— EXERCISE DIRECTIONS —
Using the data below, output the first line and every line after it up to and including the line containing "MAGYARUL (729, 122)", exactly as written and with nothing added.

— STUDY MATERIAL —
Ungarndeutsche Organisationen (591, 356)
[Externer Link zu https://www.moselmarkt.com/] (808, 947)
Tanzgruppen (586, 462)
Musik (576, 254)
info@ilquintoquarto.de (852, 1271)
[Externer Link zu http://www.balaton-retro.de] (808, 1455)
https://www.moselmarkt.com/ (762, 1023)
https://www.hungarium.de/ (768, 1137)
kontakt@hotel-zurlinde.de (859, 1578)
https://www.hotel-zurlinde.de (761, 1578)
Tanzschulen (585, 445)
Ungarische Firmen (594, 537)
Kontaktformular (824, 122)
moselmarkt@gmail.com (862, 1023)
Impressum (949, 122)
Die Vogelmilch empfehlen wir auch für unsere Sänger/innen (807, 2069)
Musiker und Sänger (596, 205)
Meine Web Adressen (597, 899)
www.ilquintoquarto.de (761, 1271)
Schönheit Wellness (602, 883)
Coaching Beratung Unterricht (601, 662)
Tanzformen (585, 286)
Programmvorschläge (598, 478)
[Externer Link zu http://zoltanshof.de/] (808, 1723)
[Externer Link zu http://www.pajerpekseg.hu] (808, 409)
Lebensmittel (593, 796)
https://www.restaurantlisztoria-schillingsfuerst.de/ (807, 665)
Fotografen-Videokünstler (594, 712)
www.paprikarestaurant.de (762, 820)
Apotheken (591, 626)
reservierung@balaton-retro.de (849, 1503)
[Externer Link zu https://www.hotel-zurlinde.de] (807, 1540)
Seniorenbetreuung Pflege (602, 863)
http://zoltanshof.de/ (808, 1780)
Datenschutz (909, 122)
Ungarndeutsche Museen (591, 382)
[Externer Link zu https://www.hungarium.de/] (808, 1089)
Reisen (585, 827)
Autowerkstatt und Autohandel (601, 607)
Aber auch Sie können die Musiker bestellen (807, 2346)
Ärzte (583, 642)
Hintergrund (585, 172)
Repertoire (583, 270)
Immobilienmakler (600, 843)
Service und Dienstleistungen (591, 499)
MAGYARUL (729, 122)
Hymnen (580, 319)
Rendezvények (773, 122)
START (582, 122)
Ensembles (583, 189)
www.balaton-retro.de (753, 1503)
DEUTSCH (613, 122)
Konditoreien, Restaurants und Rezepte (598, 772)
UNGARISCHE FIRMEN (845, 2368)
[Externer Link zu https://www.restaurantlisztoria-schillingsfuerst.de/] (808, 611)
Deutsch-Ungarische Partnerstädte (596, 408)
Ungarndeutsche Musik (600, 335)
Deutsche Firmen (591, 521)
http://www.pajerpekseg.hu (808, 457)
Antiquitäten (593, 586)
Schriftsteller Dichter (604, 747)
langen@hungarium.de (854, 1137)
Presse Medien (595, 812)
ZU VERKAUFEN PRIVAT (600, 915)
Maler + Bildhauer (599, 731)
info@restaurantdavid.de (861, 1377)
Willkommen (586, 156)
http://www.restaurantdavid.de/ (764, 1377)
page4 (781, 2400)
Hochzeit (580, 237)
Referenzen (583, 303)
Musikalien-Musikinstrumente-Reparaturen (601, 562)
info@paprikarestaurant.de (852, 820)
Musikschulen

— FINISHED EXERCISE —
Ungarndeutsche Organisationen (591, 356)
[Externer Link zu https://www.moselmarkt.com/] (808, 947)
Tanzgruppen (586, 462)
Musik (576, 254)
info@ilquintoquarto.de (852, 1271)
[Externer Link zu http://www.balaton-retro.de] (808, 1455)
https://www.moselmarkt.com/ (762, 1023)
https://www.hungarium.de/ (768, 1137)
kontakt@hotel-zurlinde.de (859, 1578)
https://www.hotel-zurlinde.de (761, 1578)
Tanzschulen (585, 445)
Ungarische Firmen (594, 537)
Kontaktformular (824, 122)
moselmarkt@gmail.com (862, 1023)
Impressum (949, 122)
Die Vogelmilch empfehlen wir auch für unsere Sänger/innen (807, 2069)
Musiker und Sänger (596, 205)
Meine Web Adressen (597, 899)
www.ilquintoquarto.de (761, 1271)
Schönheit Wellness (602, 883)
Coaching Beratung Unterricht (601, 662)
Tanzformen (585, 286)
Programmvorschläge (598, 478)
[Externer Link zu http://zoltanshof.de/] (808, 1723)
[Externer Link zu http://www.pajerpekseg.hu] (808, 409)
Lebensmittel (593, 796)
https://www.restaurantlisztoria-schillingsfuerst.de/ (807, 665)
Fotografen-Videokünstler (594, 712)
www.paprikarestaurant.de (762, 820)
Apotheken (591, 626)
reservierung@balaton-retro.de (849, 1503)
[Externer Link zu https://www.hotel-zurlinde.de] (807, 1540)
Seniorenbetreuung Pflege (602, 863)
http://zoltanshof.de/ (808, 1780)
Datenschutz (909, 122)
Ungarndeutsche Museen (591, 382)
[Externer Link zu https://www.hungarium.de/] (808, 1089)
Reisen (585, 827)
Autowerkstatt und Autohandel (601, 607)
Aber auch Sie können die Musiker bestellen (807, 2346)
Ärzte (583, 642)
Hintergrund (585, 172)
Repertoire (583, 270)
Immobilienmakler (600, 843)
Service und Dienstleistungen (591, 499)
MAGYARUL (729, 122)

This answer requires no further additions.